More than 50 people are murdered daily with guns, and another 1,100 are threatened during a violent crime.

There have been over 300 mass shootings so far in 2022. As a result, the United States has the highest level of gun violence among developed nations, with mass shootings occurring daily. Institutions and gatherings that foster tolerance for diversity, such as churches, schools, and parades, are no longer considered safe havens.

Patty Davis, President Ronald Reagan’s daughter, noted in a recent New York Times opinion piece:

You wonder when it will happen again; there is a part of you that’s always watchful, always suspicious of strangers. You get jumpy when someone reaches into a backpack. Increasingly, because shootings have become so common in America, almost all people carry around that fear, even if their own life hasn’t (yet) been touched by gun violence.

But why are we mired in a gun violence crisis? And can we do anything about it?

Couples’ Relationships and Wisdom Give Us a Clue

It is a given that destruction is as much a part of the human psyche as is growth. Both of these forces are involved in human relationships. Couples fight, tear down relationship patterns that no longer work and hopefully build anew. As a result, those who are in good long-term relationships report they are not in the same relationship in which they started.

There is a balanced desire to destroy patterns that no longer work and keep the patterns that foster intimacy and growth. When the push for destruction so outweighs the desire for healthy connection, the relationship falters and, oftentimes, results in divorce.

Wisdom is rooted in pragmatism and a balanced paradox. To be pragmatic is to stop asking unhelpful questions that get eyes off the central problem. One example involves mental health and gun violence.

According to research reported in the Annals of Epidemiology, mental illness contributes to only 4 percent of all violence, and the contribution to gun violence is even lower.
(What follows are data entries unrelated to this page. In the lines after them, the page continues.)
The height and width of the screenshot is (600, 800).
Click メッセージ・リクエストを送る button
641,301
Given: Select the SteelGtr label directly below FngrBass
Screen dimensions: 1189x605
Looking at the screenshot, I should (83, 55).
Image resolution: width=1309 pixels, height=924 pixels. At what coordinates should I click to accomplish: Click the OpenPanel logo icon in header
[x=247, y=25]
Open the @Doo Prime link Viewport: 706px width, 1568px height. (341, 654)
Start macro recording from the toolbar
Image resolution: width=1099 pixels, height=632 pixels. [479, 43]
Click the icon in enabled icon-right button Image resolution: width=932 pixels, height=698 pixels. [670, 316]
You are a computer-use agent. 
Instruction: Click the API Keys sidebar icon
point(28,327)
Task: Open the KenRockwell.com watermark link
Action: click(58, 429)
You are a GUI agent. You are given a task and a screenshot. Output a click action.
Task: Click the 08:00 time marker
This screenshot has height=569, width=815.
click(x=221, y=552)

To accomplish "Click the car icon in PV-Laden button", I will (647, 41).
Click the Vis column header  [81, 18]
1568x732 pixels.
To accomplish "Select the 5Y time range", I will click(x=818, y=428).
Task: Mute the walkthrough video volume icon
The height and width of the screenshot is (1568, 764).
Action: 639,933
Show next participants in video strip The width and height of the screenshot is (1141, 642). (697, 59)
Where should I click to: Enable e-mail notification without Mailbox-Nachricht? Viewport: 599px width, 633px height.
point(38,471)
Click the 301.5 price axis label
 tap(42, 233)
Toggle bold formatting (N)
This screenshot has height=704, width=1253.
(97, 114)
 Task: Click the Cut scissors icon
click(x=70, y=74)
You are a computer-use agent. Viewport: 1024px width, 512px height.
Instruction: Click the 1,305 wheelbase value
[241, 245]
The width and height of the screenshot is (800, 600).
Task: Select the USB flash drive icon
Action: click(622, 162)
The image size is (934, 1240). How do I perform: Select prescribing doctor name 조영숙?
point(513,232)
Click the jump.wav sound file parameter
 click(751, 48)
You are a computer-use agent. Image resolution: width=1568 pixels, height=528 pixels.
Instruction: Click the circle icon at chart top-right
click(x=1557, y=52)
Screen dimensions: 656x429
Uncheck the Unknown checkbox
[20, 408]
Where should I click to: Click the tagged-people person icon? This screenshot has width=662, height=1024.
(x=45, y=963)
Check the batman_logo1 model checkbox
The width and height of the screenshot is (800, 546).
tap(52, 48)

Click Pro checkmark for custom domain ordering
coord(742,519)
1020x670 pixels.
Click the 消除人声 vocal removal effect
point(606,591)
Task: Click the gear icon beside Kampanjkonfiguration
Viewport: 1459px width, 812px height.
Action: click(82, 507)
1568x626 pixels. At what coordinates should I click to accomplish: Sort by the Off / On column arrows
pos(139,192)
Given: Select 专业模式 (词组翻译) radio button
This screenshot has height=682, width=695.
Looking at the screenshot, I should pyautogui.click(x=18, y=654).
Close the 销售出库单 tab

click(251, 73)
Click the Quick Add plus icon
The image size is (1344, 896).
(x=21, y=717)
All countries have mentally ill persons yet do not have the same level of gun violence that we suffer from here. Pragmatism is to ask the right questions and come up with reasonable solutions.

In my wisdom research, I found that tolerance is an essential ingredient in good human relations.

One way to look at the gun violence problem is to note that destruction and tolerance are sorely out of balance in the current milieu. As intolerance has risen, so too has destruction. The rhetoric of intolerance feeds destructive impulses. We are not helpless in this regard. For our mental health, we need to find ways to move from passivity to activity.

Tumisu/Pixabay
We can work to stop gun violence

Ways to Increase Tolerance

We can impact the imbalance by working towards increased tolerance so that the fulcrum moves towards the middle.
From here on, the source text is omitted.